-- WHAT IS NEEDED --
Convert all the rows below into a Markdown table with two columns, No. and Line. Put each non-blank line in its own table row, numbered in order.
* * *
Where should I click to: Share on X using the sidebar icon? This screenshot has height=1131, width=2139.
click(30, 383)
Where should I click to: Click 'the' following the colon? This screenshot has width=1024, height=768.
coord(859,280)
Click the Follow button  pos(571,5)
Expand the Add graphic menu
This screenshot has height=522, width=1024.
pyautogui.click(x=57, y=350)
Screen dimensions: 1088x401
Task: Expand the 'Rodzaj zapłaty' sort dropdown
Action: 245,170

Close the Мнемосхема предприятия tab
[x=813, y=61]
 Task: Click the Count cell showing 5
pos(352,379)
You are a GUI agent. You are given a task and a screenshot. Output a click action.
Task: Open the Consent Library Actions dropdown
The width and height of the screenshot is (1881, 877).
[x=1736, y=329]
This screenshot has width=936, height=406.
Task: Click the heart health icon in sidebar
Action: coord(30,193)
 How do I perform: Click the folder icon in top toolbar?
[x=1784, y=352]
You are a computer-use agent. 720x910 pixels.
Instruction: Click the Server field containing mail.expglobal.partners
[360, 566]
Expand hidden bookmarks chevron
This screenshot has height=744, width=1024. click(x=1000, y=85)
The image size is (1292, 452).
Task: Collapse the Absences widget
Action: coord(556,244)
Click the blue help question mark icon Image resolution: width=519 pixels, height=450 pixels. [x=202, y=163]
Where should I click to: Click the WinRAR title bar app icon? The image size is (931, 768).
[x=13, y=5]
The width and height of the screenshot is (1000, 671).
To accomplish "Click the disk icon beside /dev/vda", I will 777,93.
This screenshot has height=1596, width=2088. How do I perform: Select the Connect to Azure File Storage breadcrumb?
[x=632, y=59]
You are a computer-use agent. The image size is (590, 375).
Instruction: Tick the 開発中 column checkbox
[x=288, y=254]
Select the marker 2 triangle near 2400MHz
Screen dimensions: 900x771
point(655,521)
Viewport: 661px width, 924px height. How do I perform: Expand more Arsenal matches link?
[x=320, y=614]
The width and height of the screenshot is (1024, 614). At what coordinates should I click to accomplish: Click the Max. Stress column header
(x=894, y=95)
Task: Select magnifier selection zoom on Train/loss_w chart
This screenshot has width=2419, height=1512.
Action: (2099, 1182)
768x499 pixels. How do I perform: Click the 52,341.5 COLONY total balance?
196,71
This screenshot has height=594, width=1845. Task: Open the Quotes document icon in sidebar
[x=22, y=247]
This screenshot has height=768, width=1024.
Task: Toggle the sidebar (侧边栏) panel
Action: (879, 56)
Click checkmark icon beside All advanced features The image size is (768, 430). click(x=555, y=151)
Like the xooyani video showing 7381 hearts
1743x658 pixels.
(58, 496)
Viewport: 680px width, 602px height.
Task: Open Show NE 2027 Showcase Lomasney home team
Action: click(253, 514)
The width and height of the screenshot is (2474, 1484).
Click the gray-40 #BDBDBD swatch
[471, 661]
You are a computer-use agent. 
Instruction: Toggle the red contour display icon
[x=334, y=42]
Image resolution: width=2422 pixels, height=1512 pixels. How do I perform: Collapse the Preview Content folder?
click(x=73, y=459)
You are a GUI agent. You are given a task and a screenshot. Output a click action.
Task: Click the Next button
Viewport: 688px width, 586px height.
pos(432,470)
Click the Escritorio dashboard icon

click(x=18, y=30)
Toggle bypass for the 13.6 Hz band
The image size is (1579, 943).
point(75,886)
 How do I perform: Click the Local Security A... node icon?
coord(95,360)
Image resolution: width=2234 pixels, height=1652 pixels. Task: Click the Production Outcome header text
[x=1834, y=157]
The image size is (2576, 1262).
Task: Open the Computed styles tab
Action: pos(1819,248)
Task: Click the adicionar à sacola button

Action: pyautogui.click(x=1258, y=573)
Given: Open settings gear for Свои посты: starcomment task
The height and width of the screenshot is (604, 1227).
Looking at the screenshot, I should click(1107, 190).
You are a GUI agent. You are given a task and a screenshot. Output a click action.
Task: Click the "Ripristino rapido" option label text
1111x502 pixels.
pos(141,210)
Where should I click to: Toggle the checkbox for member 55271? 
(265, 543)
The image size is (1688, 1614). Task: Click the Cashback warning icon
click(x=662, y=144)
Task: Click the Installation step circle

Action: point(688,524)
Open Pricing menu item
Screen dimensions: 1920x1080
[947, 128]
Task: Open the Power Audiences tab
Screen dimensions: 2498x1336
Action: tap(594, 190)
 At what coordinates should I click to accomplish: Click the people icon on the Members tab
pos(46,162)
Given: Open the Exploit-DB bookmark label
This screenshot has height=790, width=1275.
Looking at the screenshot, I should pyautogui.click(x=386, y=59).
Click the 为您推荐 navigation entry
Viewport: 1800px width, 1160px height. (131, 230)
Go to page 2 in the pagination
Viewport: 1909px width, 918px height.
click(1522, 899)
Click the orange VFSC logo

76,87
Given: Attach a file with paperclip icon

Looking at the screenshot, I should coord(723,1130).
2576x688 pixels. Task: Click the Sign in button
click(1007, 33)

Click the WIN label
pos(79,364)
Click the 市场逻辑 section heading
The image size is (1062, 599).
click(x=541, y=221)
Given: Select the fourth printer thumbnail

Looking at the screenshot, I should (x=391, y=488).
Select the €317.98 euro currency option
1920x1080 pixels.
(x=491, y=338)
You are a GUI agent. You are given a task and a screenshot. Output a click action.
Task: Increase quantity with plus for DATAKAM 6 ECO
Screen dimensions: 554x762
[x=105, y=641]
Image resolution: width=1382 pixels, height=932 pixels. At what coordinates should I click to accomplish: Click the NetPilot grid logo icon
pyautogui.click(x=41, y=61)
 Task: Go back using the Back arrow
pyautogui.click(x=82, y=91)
* * *
-- EXERCISE SOLUTION --
| No. | Line |
|---|---|
| 1 | Where should I click to: Share on X using the sidebar icon? This screenshot has height=1131, width=2139. |
| 2 | click(30, 383) |
| 3 | Where should I click to: Click 'the' following the colon? This screenshot has width=1024, height=768. |
| 4 | coord(859,280) |
| 5 | Click the Follow button  pos(571,5) |
| 6 | Expand the Add graphic menu |
| 7 | This screenshot has height=522, width=1024. |
| 8 | pyautogui.click(x=57, y=350) |
| 9 | Screen dimensions: 1088x401 |
| 10 | Task: Expand the 'Rodzaj zapłaty' sort dropdown |
| 11 | Action: 245,170 |
| 12 | Close the Мнемосхема предприятия tab |
| 13 | [x=813, y=61] |
| 14 |  Task: Click the Count cell showing 5 |
| 15 | pos(352,379) |
| 16 | You are a GUI agent. You are given a task and a screenshot. Output a click action. |
| 17 | Task: Open the Consent Library Actions dropdown |
| 18 | The width and height of the screenshot is (1881, 877). |
| 19 | [x=1736, y=329] |
| 20 | This screenshot has width=936, height=406. |
| 21 | Task: Click the heart health icon in sidebar |
| 22 | Action: coord(30,193) |
| 23 |  How do I perform: Click the folder icon in top toolbar? |
| 24 | [x=1784, y=352] |
| 25 | You are a computer-use agent. 720x910 pixels. |
| 26 | Instruction: Click the Server field containing mail.expglobal.partners |
| 27 | [360, 566] |
| 28 | Expand hidden bookmarks chevron |
| 29 | This screenshot has height=744, width=1024. click(x=1000, y=85) |
| 30 | The image size is (1292, 452). |
| 31 | Task: Collapse the Absences widget |
| 32 | Action: coord(556,244) |
| 33 | Click the blue help question mark icon Image resolution: width=519 pixels, height=450 pixels. [x=202, y=163] |
| 34 | Where should I click to: Click the WinRAR title bar app icon? The image size is (931, 768). |
| 35 | [x=13, y=5] |
| 36 | The width and height of the screenshot is (1000, 671). |
| 37 | To accomplish "Click the disk icon beside /dev/vda", I will 777,93. |
| 38 | This screenshot has height=1596, width=2088. How do I perform: Select the Connect to Azure File Storage breadcrumb? |
| 39 | [x=632, y=59] |
| 40 | You are a computer-use agent. The image size is (590, 375). |
| 41 | Instruction: Tick the 開発中 column checkbox |
| 42 | [x=288, y=254] |
| 43 | Select the marker 2 triangle near 2400MHz |
| 44 | Screen dimensions: 900x771 |
| 45 | point(655,521) |
| 46 | Viewport: 661px width, 924px height. How do I perform: Expand more Arsenal matches link? |
| 47 | [x=320, y=614] |
| 48 | The width and height of the screenshot is (1024, 614). At what coordinates should I click to accomplish: Click the Max. Stress column header |
| 49 | (x=894, y=95) |
| 50 | Task: Select magnifier selection zoom on Train/loss_w chart |
| 51 | This screenshot has width=2419, height=1512. |
| 52 | Action: (2099, 1182) |
| 53 | 768x499 pixels. How do I perform: Click the 52,341.5 COLONY total balance? |
| 54 | 196,71 |
| 55 | This screenshot has height=594, width=1845. Task: Open the Quotes document icon in sidebar |
| 56 | [x=22, y=247] |
| 57 | This screenshot has height=768, width=1024. |
| 58 | Task: Toggle the sidebar (侧边栏) panel |
| 59 | Action: (879, 56) |
| 60 | Click checkmark icon beside All advanced features The image size is (768, 430). click(x=555, y=151) |
| 61 | Like the xooyani video showing 7381 hearts |
| 62 | 1743x658 pixels. |
| 63 | (58, 496) |
| 64 | Viewport: 680px width, 602px height. |
| 65 | Task: Open Show NE 2027 Showcase Lomasney home team |
| 66 | Action: click(253, 514) |
| 67 | The width and height of the screenshot is (2474, 1484). |
| 68 | Click the gray-40 #BDBDBD swatch |
| 69 | [471, 661] |
| 70 | You are a computer-use agent.  |
| 71 | Instruction: Toggle the red contour display icon |
| 72 | [x=334, y=42] |
| 73 | Image resolution: width=2422 pixels, height=1512 pixels. How do I perform: Collapse the Preview Content folder? |
| 74 | click(x=73, y=459) |
| 75 | You are a GUI agent. You are given a task and a screenshot. Output a click action. |
| 76 | Task: Click the Next button |
| 77 | Viewport: 688px width, 586px height. |
| 78 | pos(432,470) |
| 79 | Click the Escritorio dashboard icon |
| 80 | click(x=18, y=30) |
| 81 | Toggle bypass for the 13.6 Hz band |
| 82 | The image size is (1579, 943). |
| 83 | point(75,886) |
| 84 |  How do I perform: Click the Local Security A... node icon? |
| 85 | coord(95,360) |
| 86 | Image resolution: width=2234 pixels, height=1652 pixels. Task: Click the Production Outcome header text |
| 87 | [x=1834, y=157] |
| 88 | The image size is (2576, 1262). |
| 89 | Task: Open the Computed styles tab |
| 90 | Action: pos(1819,248) |
| 91 | Task: Click the adicionar à sacola button |
| 92 | Action: pyautogui.click(x=1258, y=573) |
| 93 | Given: Open settings gear for Свои посты: starcomment task |
| 94 | The height and width of the screenshot is (604, 1227). |
| 95 | Looking at the screenshot, I should click(1107, 190). |
| 96 | You are a GUI agent. You are given a task and a screenshot. Output a click action. |
| 97 | Task: Click the "Ripristino rapido" option label text |
| 98 | 1111x502 pixels. |
| 99 | pos(141,210) |
| 100 | Where should I click to: Toggle the checkbox for member 55271?  |
| 101 | (265, 543) |
| 102 | The image size is (1688, 1614). Task: Click the Cashback warning icon |
| 103 | click(x=662, y=144) |
| 104 | Task: Click the Installation step circle |
| 105 | Action: point(688,524) |
| 106 | Open Pricing menu item |
| 107 | Screen dimensions: 1920x1080 |
| 108 | [947, 128] |
| 109 | Task: Open the Power Audiences tab |
| 110 | Screen dimensions: 2498x1336 |
| 111 | Action: tap(594, 190) |
| 112 |  At what coordinates should I click to accomplish: Click the people icon on the Members tab |
| 113 | pos(46,162) |
| 114 | Given: Open the Exploit-DB bookmark label |
| 115 | This screenshot has height=790, width=1275. |
| 116 | Looking at the screenshot, I should pyautogui.click(x=386, y=59). |
| 117 | Click the 为您推荐 navigation entry |
| 118 | Viewport: 1800px width, 1160px height. (131, 230) |
| 119 | Go to page 2 in the pagination |
| 120 | Viewport: 1909px width, 918px height. |
| 121 | click(1522, 899) |
| 122 | Click the orange VFSC logo |
| 123 | 76,87 |
| 124 | Given: Attach a file with paperclip icon |
| 125 | Looking at the screenshot, I should coord(723,1130). |
| 126 | 2576x688 pixels. Task: Click the Sign in button |
| 127 | click(1007, 33) |
| 128 | Click the WIN label |
| 129 | pos(79,364) |
| 130 | Click the 市场逻辑 section heading |
| 131 | The image size is (1062, 599). |
| 132 | click(x=541, y=221) |
| 133 | Given: Select the fourth printer thumbnail |
| 134 | Looking at the screenshot, I should (x=391, y=488). |
| 135 | Select the €317.98 euro currency option |
| 136 | 1920x1080 pixels. |
| 137 | (x=491, y=338) |
| 138 | You are a GUI agent. You are given a task and a screenshot. Output a click action. |
| 139 | Task: Increase quantity with plus for DATAKAM 6 ECO |
| 140 | Screen dimensions: 554x762 |
| 141 | [x=105, y=641] |
| 142 | Image resolution: width=1382 pixels, height=932 pixels. At what coordinates should I click to accomplish: Click the NetPilot grid logo icon |
| 143 | pyautogui.click(x=41, y=61) |
| 144 |  Task: Go back using the Back arrow |
| 145 | pyautogui.click(x=82, y=91) |